**STATED TASK**
How many lines of the records below contain the word "screenshot"? Reply with the number alone.

**THE DATA**
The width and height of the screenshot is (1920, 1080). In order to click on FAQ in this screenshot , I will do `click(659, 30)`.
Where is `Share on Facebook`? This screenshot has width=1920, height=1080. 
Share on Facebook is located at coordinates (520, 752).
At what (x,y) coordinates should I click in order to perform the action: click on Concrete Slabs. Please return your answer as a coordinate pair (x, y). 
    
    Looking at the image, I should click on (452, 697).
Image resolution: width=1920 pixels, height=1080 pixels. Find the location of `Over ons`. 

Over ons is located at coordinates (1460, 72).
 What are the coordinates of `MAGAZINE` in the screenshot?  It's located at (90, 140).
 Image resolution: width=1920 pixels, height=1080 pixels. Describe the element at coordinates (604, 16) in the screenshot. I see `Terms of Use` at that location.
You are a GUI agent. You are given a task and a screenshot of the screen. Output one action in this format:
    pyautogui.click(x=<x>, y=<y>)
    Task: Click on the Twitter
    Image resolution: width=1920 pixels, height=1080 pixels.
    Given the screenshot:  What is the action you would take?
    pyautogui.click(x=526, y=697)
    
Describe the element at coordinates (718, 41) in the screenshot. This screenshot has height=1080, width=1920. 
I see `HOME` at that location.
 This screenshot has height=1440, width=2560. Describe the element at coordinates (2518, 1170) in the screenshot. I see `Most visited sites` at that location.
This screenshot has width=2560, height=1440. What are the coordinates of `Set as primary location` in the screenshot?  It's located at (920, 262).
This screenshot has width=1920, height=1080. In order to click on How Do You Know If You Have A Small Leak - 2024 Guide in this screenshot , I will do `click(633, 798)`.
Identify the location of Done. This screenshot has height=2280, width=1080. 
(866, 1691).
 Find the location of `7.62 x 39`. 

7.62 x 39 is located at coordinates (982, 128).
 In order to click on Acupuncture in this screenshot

**EXERCISE SOLUTION**
12